Keywords

1 Introduction

The advances in the information technologies and the industrial computing have transformed the traditional water distribution networks (WDN) in cyber-physical systems. The combination of physical processes with cyber-physical systems improves the service of the urban WDN but expose them to the potential threats of cybernetic attacks [1, 12]. In the last years, several water distribution and supply systems have received cyber-attacks [4]. This has motivated the creation of cyber-security agencies for protecting and defending WDN.

In a bibliographic review about the cyber-security in WDN can be appreciated that the most algorithms address cyber-attack detection but few works are concerned with the location of the attacks being this a current open research problem [4, 10, 13]. At present, cyber-attack detection is based in the identification of abnormal patterns in the behaviour of the variables. Advanced methods use signal spectral analysis or the comparison between the ideal behaviour of the WDN (by using a model) with its current state [6, 13].

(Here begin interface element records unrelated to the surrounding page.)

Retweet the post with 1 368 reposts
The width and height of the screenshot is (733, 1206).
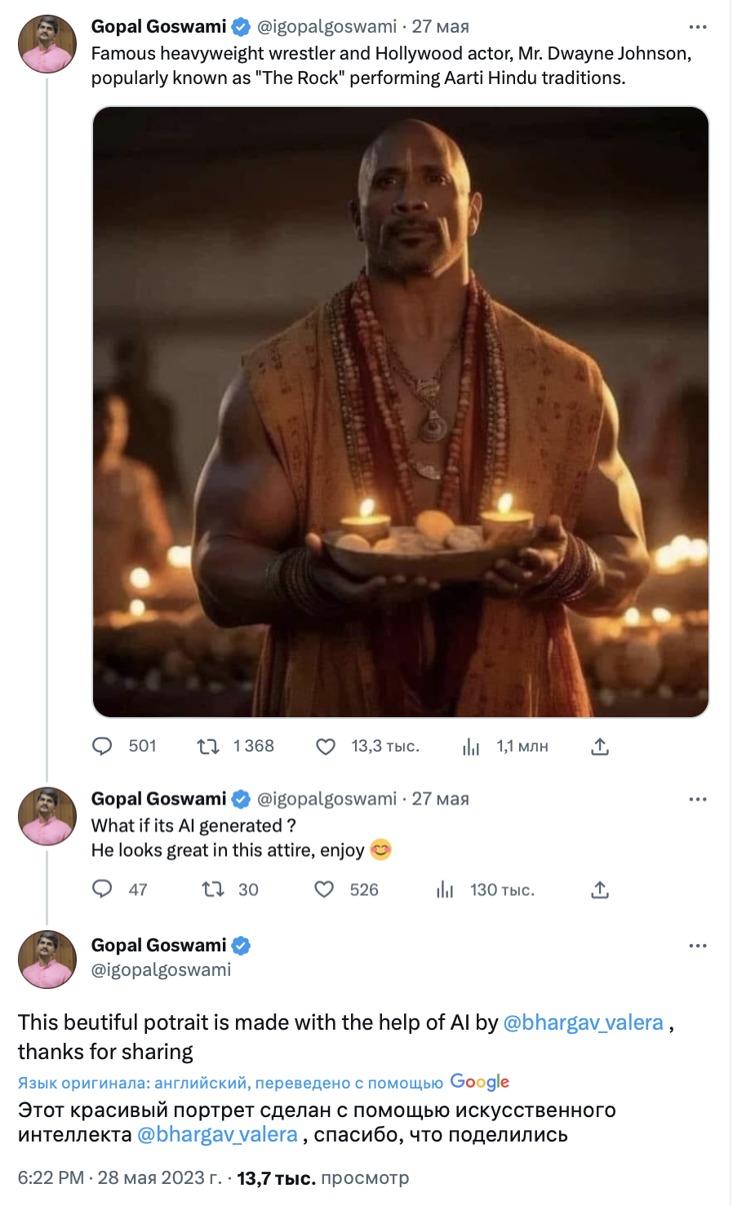(x=208, y=746)
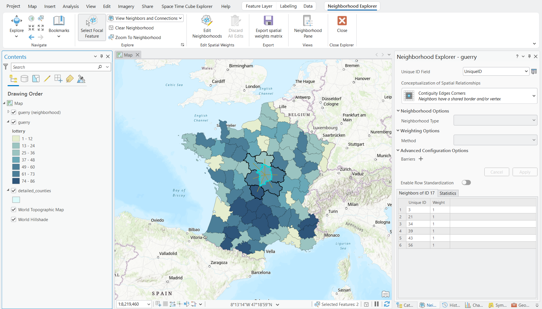Uncheck the World Hillshade layer

click(x=14, y=219)
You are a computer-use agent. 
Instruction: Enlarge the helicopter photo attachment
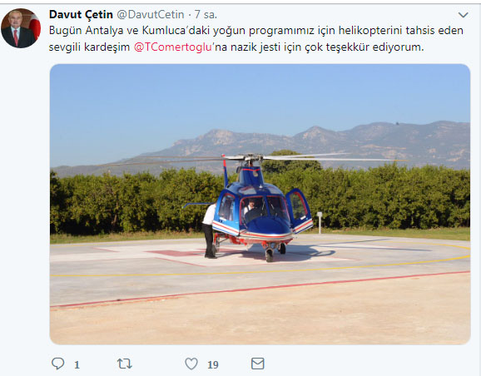pyautogui.click(x=260, y=204)
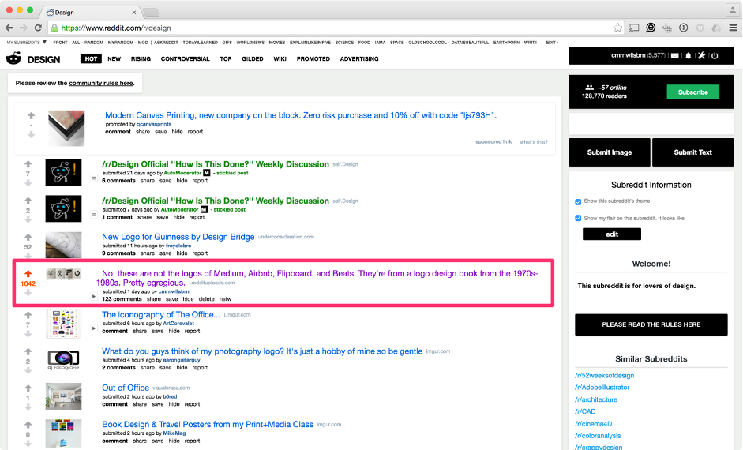Click the notification bell icon

tap(689, 56)
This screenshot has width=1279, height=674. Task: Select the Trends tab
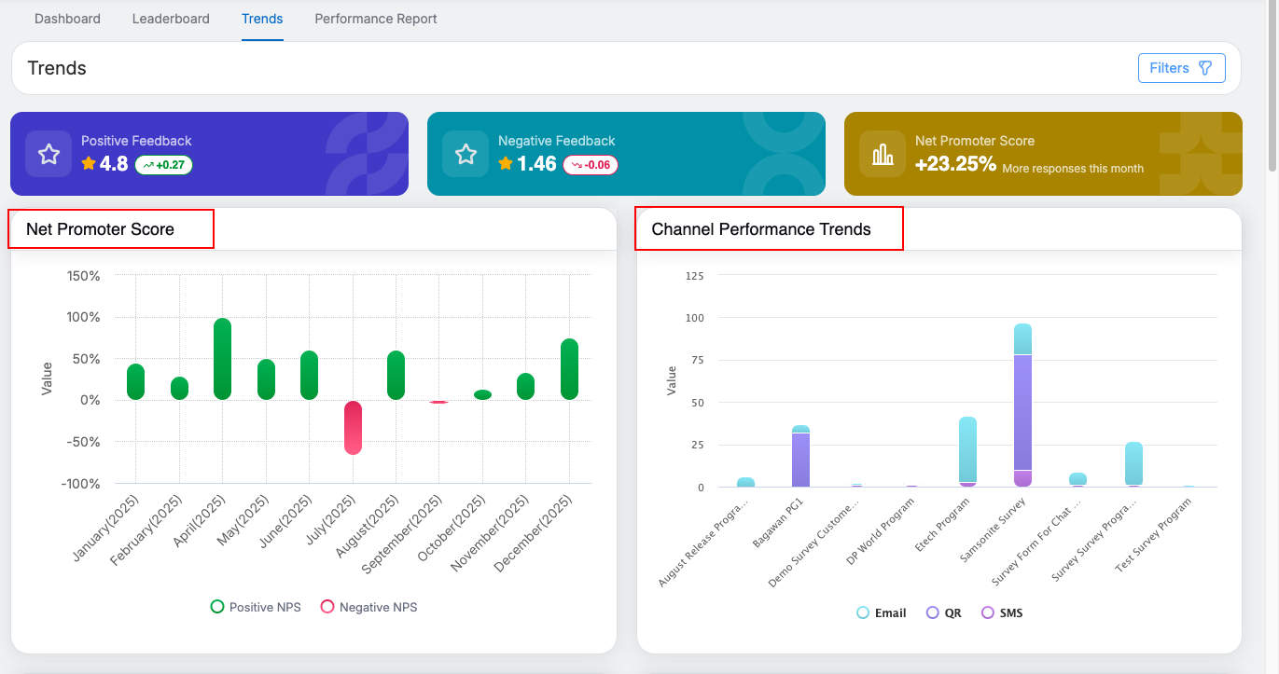click(262, 19)
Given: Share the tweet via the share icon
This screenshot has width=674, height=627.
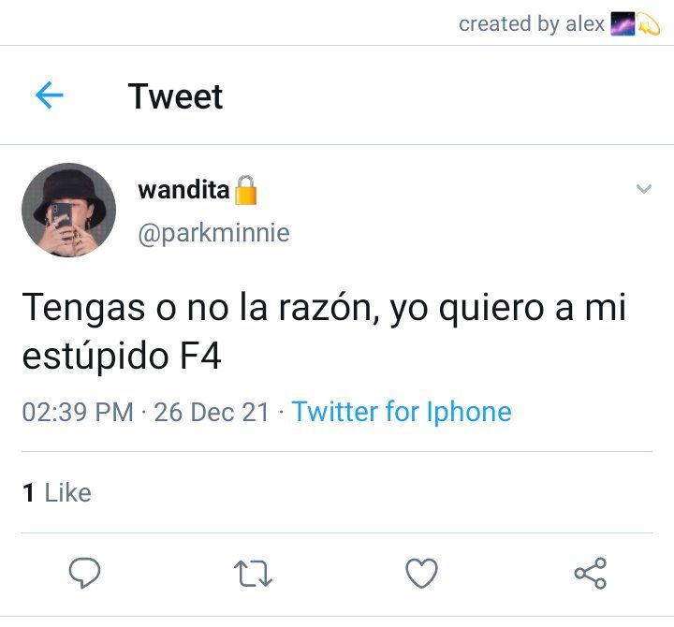Looking at the screenshot, I should coord(591,574).
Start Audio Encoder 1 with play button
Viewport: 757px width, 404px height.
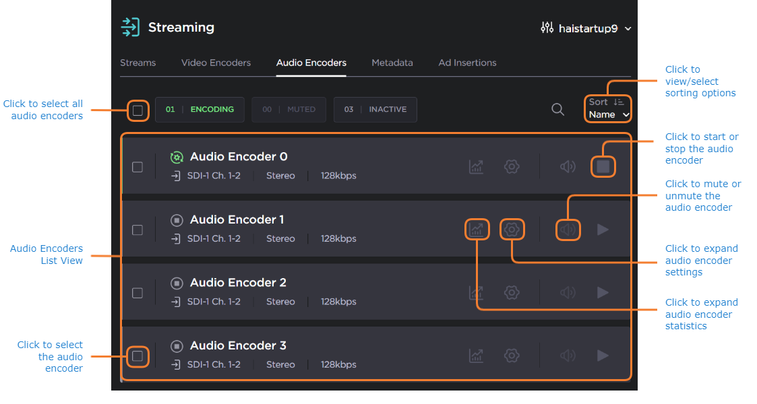603,230
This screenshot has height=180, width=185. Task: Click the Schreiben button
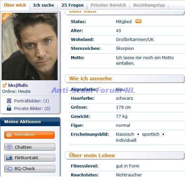[x=30, y=135]
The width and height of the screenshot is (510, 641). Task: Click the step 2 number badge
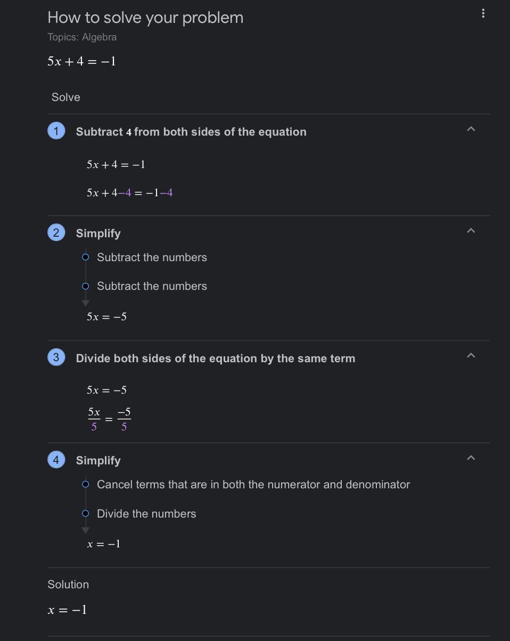coord(56,232)
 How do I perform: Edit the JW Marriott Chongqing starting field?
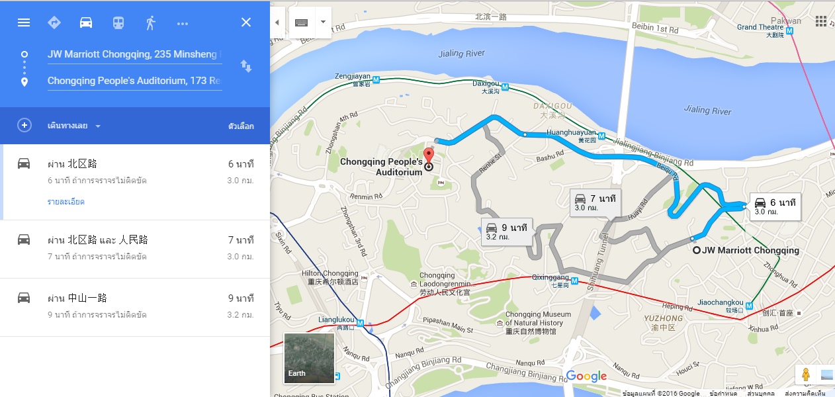pyautogui.click(x=134, y=54)
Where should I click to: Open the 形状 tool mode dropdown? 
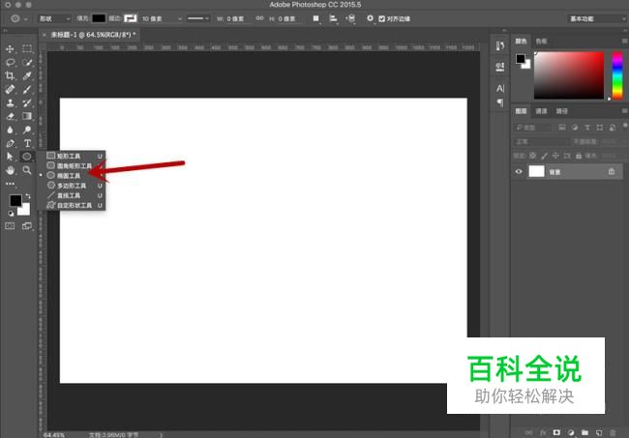point(53,18)
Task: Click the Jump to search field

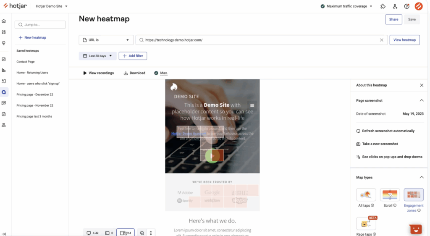Action: click(x=40, y=25)
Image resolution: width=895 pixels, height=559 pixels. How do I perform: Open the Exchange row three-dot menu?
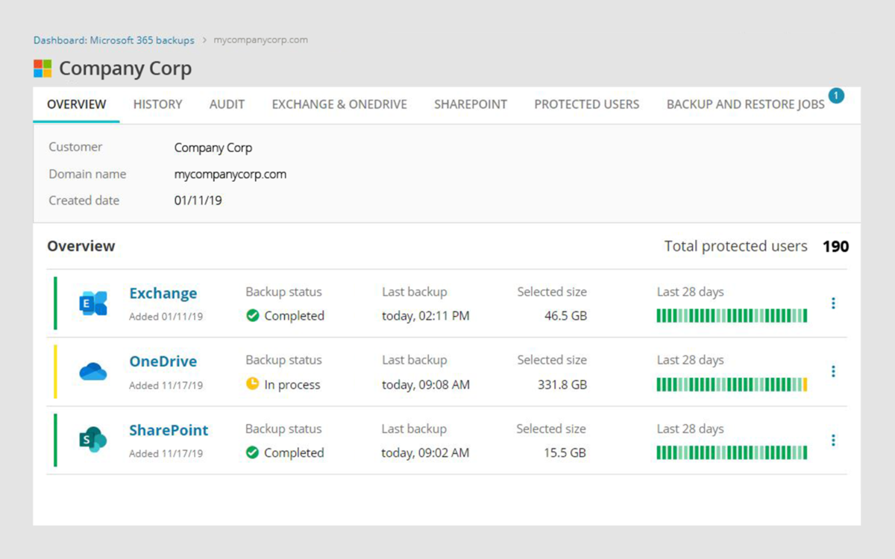click(x=833, y=303)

The main objective of this paper is to propose a novel methodology for detection and location of cyber-attacks in WDN combining tools of computational intelligence and structural analysis which constitutes its main contribution. The methodology only requires the normal operating data, and it does not require a parameterized physical model of the network constituting both aspects other contributions of the paper. For the validation of the proposal, data from the BATADAL test problem were used [13].

The organization of the paper is as follows: in Sect. 2, the principal characteristics of computational tools and the structural analysis used in the paper are presented. In Sect. 3, the proposed methodology is described. In Sect. 4, this methodology is applied to the C-Town case study. An analysis and discussion of the obtained results is developed in Sect. 5. Finally, the conclusions and recommendations for future works are presented.

2 Materials and Methods

2.1 Adaptive Exponential Weighted Moving Average Chart

Exponentially weighted moving average (EWMA) is a univariate control chart used for detecting deviations in the mean of a signal [11]. The EWMA of a signal \(x(t) \in \mathfrak {R}^p\) is defined as:

$$\begin{aligned} z(t)=\gamma \bar{x}(t) + (1-\gamma )z(t-1)\,\,\,z(1)=\mu \end{aligned}$$
(1)

The Adaptive EWMA (AEWMA) can detect either small or large shifts or both simultaneously. In this paper, the following score function is used [2]:

$$\begin{aligned} \phi (e)=\left\{ \begin{array}{lcccl} e + (1-\gamma )k &{}&{} if &{}&{} e<-k \\ \gamma e &{}&{} if &{}&{} |e| \le k \,\,\,\,\,\,0 \le \gamma \le 1 \text{ and } k \ge 0 \text{ are } \text{ constants }\\ e-(1-\gamma )k &{}&{} if &{}&{} e > k \end{array} \right. \end{aligned}$$

An abnormal pattern is detected when z(t) exceeds the control limits \(\mu \,\pm \, h \sigma \), where \(\mu \) and \(\sigma \) are the mean and the standard deviation parameters of a reference signal and h is chosen with the aim to achieve a desired performance. To avoid false alarms, the Average of the Run Length (ARL) of the control chart is used as performance measure of the AEWMA control chart [2]. Several methods can be used to determine the design parameters \(\gamma \) and k. In this paper, those parameters are calculated as in [2].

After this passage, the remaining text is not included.